War Story: The Silent Deployment Failure
Imagine a scenario where a team uses :latest for their production microservices. A junior developer accidentally pushes an experimental build of the payment service, tagging it as :latest. The auto-scaling system kicks in due to high traffic, pulling the new :latest image for the newly spun-up nodes. Half of the production servers are now running experimental code, causing intermittent checkout failures. This is the danger of mutable tags in a dynamic environment.
The latest Trap
The latest tag is just a default string. It has no semantic meaning.

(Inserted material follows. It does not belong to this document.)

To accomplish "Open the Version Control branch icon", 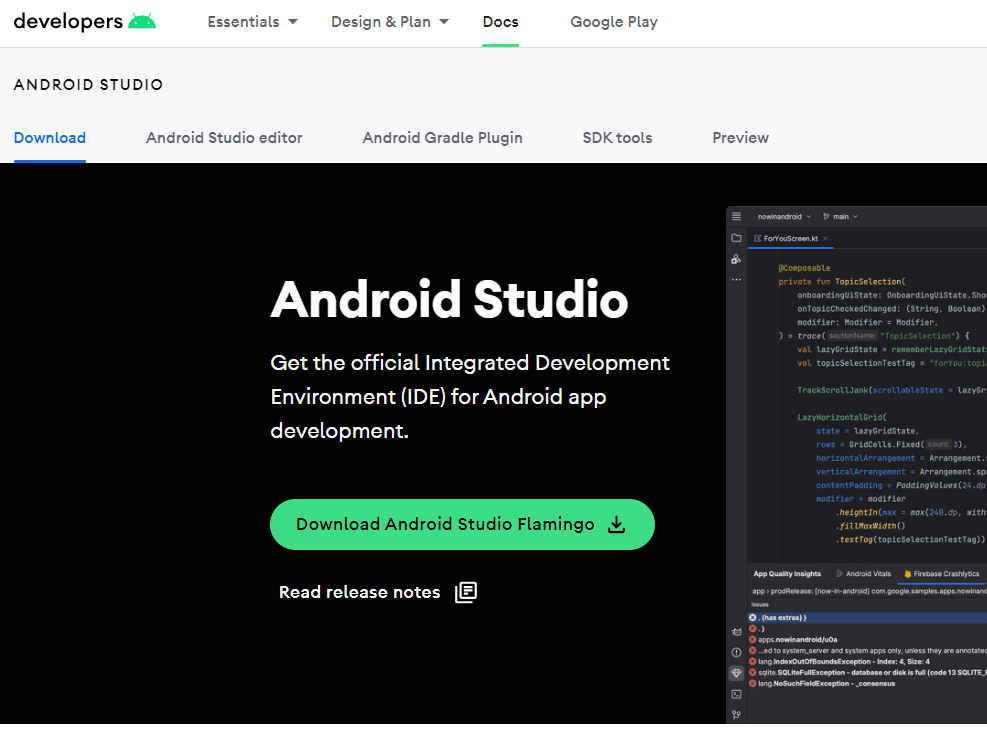I will tap(736, 715).
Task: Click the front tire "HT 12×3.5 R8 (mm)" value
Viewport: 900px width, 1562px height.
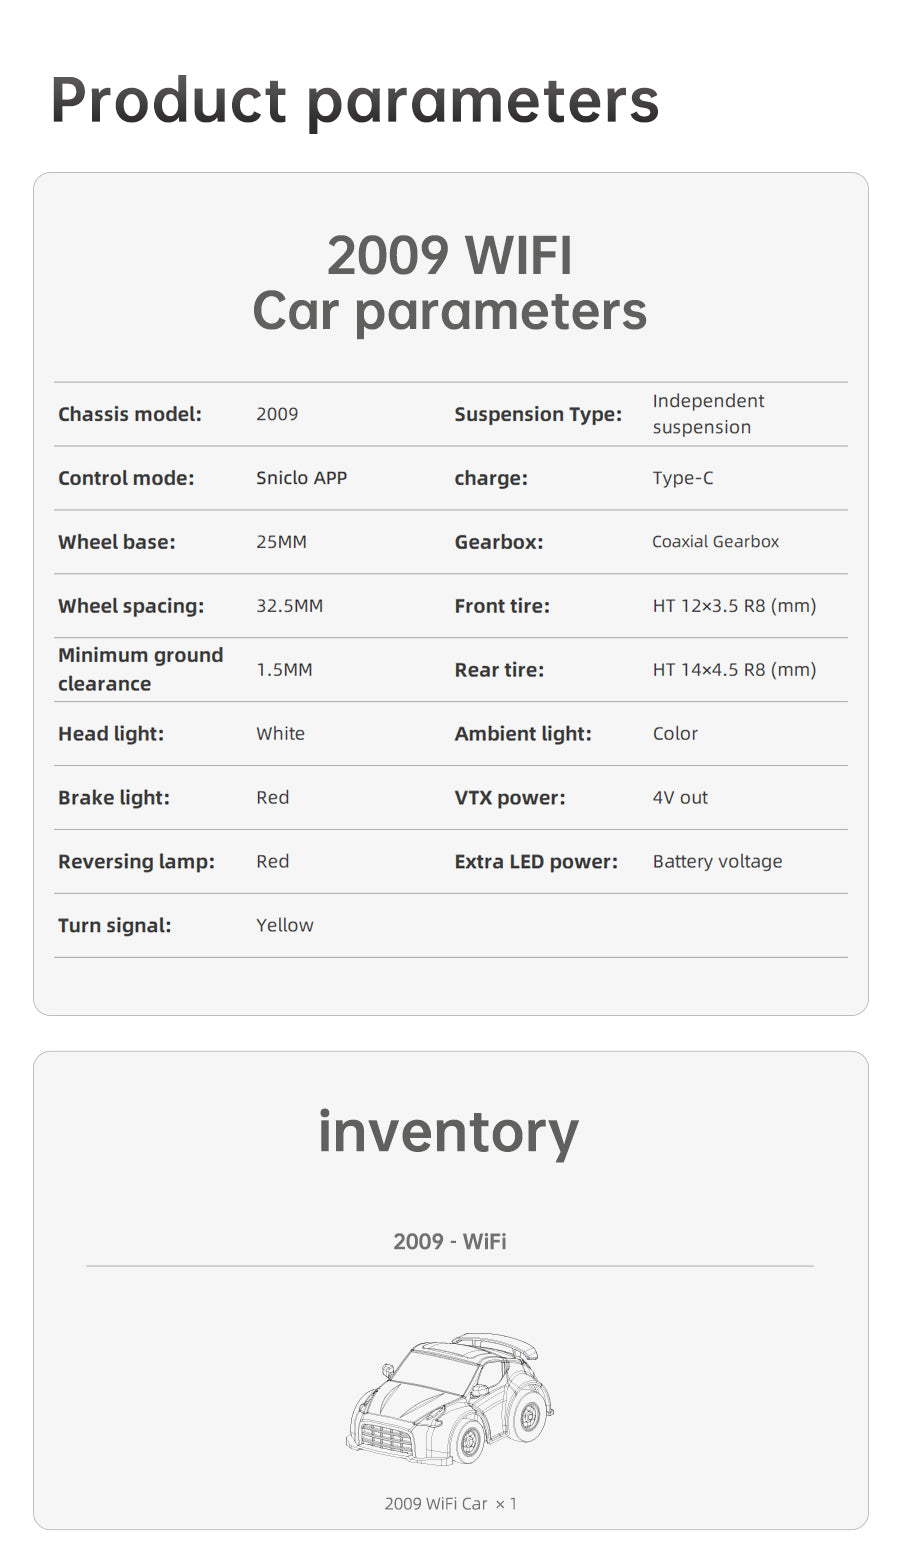Action: pyautogui.click(x=734, y=606)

It does not automatically mean “most recent”. It just means “the last thing that was tagged ‘latest’”.
[!WARNING] Production Rule: Never use
:latestin production. Always pin to a specific version (v1.2.3) or, ideally, a Digest.
3. Interactive: The Moving Target
Visualize how latest shifts over time, breaking consistency.
Tag Mutability Simulator
4. Immutable Digests
The only way to guarantee you get the exact same bytes is to pull by Digest.
docker pull ubuntu@sha256:2b740602...
A digest is a SHA256 hash of the image manifest. If even one bit changes in the image, the digest changes completely.
5. Image Security
Before you push to a registry, you should scan your image for CVEs (Common Vulnerabilities and Exposures).
Tools
- Trivy: Comprehensive, fast scanner.
- Docker Scout: Integrated into Docker Desktop.
- Clair: Used by Quay.io.
# Example Trivy scan
$ trivy image my-app:latest
HIGH: CVE-2023-1234 (openssl)
Fixed Version: 1.1.1t
6. Private Registries
Most companies use private registries.
- AWS: ECR (Elastic Container Registry)
- GCP: GCR / Artifact Registry
- Azure: ACR
- Self-Hosted: Harbor
To use them, you must authenticate:
aws ecr get-login-password | docker login --username AWS --password-stdin ...
7. Summary
- Tags are Mutable: Don’t trust them for reproducible builds.
- Digests are Immutable: Use them for high-security deployments.
- Scan Everything: Don’t ship known vulnerabilities.